***** Source data

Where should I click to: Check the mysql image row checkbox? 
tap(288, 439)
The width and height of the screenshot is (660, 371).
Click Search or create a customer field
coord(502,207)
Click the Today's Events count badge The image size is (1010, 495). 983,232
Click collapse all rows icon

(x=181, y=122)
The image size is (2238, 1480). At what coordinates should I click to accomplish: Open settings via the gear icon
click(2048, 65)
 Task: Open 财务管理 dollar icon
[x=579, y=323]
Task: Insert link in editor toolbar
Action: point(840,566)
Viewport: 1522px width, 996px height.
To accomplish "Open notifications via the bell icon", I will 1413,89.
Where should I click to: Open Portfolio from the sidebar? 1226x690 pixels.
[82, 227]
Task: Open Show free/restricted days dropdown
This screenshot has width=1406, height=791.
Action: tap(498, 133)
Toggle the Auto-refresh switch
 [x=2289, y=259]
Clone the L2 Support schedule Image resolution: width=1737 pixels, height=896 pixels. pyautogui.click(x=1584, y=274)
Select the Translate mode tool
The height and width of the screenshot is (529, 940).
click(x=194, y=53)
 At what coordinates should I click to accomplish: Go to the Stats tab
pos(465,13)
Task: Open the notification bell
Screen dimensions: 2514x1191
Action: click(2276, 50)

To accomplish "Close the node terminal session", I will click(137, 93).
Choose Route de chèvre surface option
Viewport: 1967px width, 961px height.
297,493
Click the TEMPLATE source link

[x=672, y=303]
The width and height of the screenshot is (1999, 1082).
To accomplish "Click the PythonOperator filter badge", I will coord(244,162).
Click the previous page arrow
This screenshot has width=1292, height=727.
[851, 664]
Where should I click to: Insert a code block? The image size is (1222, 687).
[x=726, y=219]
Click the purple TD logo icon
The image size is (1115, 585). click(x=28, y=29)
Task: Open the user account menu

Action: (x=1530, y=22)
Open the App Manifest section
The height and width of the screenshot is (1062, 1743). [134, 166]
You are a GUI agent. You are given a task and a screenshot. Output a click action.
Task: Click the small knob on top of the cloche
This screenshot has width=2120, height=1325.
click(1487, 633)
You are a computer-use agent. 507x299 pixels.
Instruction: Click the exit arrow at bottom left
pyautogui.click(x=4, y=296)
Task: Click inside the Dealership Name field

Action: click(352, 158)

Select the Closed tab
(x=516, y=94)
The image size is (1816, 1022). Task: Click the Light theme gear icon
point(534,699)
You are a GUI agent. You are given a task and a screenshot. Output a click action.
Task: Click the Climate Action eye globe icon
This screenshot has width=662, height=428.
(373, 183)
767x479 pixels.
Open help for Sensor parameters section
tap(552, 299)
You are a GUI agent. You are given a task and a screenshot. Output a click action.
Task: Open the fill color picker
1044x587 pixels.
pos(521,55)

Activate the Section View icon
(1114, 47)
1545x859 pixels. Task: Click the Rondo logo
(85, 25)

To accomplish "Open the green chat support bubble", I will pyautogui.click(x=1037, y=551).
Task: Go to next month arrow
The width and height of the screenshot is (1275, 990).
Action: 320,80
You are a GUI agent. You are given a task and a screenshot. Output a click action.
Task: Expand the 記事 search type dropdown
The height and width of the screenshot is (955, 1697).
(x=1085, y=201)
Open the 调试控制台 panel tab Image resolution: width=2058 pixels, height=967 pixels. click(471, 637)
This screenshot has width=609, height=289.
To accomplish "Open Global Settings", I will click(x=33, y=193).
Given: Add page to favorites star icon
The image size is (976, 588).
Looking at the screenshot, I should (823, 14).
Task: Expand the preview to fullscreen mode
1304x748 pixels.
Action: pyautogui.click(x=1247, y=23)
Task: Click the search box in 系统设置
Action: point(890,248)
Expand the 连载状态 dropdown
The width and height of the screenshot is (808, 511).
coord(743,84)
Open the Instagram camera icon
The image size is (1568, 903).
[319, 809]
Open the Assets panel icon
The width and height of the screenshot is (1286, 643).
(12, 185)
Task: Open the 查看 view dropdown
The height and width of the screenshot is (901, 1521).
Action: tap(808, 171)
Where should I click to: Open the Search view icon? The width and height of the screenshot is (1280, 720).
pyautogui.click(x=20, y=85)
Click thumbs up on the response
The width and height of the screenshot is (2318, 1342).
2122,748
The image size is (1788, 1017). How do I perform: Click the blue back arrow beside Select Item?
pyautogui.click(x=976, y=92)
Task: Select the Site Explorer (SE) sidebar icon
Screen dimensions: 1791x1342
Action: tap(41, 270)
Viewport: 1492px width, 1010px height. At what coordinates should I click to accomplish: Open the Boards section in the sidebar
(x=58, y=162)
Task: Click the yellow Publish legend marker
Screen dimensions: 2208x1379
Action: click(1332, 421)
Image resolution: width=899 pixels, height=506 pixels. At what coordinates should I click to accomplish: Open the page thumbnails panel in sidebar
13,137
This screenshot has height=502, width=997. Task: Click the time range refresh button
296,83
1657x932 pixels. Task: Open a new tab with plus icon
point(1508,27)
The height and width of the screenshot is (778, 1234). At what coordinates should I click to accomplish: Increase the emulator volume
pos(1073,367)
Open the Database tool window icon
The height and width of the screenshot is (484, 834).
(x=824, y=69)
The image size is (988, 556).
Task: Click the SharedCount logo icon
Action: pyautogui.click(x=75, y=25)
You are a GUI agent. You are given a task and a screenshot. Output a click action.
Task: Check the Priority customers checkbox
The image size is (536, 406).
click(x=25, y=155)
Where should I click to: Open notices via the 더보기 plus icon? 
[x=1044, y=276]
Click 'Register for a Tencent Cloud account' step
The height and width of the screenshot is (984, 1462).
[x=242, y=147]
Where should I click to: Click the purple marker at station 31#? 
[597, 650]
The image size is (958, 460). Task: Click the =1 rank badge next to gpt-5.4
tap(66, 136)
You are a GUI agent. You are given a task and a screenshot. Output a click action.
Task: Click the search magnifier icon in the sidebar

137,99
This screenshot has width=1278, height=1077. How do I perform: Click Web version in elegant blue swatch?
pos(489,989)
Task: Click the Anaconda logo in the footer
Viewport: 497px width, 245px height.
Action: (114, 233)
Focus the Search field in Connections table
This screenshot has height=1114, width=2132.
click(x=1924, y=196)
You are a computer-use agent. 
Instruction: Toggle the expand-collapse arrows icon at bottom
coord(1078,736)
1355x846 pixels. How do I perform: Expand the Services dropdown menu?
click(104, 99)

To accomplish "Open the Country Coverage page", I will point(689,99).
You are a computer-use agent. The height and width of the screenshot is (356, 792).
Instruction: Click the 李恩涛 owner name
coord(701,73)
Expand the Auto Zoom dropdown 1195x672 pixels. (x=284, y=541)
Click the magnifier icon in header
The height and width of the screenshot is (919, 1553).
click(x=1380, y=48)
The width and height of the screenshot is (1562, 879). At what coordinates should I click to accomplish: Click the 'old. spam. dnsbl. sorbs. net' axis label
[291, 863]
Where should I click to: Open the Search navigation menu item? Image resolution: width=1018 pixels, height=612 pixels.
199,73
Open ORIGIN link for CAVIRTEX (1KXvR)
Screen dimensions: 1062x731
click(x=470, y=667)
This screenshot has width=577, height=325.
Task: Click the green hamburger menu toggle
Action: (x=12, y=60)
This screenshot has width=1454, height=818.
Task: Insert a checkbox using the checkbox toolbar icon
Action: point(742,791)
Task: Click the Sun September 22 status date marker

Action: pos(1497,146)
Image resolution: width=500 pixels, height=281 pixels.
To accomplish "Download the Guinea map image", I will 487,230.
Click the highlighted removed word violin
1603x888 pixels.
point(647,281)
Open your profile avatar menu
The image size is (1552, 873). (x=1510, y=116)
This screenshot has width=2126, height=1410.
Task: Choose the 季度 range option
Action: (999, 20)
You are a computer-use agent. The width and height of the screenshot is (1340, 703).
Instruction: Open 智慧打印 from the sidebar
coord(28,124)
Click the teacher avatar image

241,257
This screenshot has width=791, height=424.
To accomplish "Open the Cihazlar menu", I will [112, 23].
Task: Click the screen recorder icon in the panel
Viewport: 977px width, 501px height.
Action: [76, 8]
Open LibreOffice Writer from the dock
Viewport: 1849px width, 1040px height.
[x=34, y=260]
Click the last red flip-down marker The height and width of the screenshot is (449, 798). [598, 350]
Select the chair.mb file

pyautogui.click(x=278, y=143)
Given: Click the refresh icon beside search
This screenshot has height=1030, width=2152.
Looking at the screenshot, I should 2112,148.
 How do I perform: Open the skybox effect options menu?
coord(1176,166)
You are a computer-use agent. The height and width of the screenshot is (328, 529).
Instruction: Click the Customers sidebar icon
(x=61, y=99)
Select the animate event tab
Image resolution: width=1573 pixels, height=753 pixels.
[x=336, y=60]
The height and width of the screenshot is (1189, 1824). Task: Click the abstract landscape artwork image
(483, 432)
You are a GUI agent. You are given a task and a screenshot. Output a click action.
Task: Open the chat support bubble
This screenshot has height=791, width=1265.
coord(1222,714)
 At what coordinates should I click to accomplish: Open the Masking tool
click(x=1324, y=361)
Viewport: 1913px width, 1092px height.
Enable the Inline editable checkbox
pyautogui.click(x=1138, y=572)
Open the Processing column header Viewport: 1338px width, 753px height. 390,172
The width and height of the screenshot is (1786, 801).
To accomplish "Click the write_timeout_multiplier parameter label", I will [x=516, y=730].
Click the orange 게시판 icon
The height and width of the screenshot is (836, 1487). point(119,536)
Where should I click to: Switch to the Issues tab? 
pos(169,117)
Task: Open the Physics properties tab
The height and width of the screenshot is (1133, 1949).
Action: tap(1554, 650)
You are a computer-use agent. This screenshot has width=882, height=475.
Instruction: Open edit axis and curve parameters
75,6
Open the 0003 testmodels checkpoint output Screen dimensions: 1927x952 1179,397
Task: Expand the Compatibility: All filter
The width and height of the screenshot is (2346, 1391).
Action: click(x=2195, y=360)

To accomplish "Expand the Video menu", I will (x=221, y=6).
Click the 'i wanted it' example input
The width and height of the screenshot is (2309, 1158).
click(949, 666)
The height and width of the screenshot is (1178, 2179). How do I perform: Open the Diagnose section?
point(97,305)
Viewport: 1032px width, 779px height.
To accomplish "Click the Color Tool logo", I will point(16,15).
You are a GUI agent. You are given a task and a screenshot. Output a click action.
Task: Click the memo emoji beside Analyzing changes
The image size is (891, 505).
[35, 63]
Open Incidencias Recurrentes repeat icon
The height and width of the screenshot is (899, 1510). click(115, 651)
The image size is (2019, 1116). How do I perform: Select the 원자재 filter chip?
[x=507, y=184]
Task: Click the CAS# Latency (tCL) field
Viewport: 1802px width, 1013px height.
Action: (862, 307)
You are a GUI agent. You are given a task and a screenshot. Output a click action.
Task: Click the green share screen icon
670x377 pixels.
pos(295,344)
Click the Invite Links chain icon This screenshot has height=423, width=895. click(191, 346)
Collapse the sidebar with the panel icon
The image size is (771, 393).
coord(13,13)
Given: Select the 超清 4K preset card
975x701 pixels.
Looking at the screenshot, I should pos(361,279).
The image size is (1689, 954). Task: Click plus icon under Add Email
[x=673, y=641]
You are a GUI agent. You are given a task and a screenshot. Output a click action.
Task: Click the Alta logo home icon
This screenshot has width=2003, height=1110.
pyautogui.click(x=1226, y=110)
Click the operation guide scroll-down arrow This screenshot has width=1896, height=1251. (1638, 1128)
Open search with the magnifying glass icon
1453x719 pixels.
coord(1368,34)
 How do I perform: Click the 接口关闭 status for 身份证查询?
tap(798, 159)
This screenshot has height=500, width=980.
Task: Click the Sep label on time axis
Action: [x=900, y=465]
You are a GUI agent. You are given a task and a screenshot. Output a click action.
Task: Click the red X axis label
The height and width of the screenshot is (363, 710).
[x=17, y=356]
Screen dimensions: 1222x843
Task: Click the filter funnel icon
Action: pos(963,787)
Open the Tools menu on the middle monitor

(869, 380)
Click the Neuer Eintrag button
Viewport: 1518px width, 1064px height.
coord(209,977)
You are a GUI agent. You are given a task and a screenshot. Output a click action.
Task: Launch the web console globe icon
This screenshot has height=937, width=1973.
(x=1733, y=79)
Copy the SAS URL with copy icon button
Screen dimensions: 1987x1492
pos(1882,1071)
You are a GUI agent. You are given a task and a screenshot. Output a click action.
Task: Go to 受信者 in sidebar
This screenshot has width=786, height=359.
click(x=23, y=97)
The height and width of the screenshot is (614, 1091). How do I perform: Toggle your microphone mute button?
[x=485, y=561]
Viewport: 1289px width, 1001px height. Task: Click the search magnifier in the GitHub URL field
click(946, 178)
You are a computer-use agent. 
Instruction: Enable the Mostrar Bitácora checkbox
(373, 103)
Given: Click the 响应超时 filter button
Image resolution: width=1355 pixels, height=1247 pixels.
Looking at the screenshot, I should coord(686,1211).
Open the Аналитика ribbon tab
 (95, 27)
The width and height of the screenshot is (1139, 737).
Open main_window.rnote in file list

**********

**Work to be completed**. From the listing above, pick out every line containing "bell".

**Task output**.
To accomplish "Open notifications via the bell icon", I will 1413,89.
Task: Open the notification bell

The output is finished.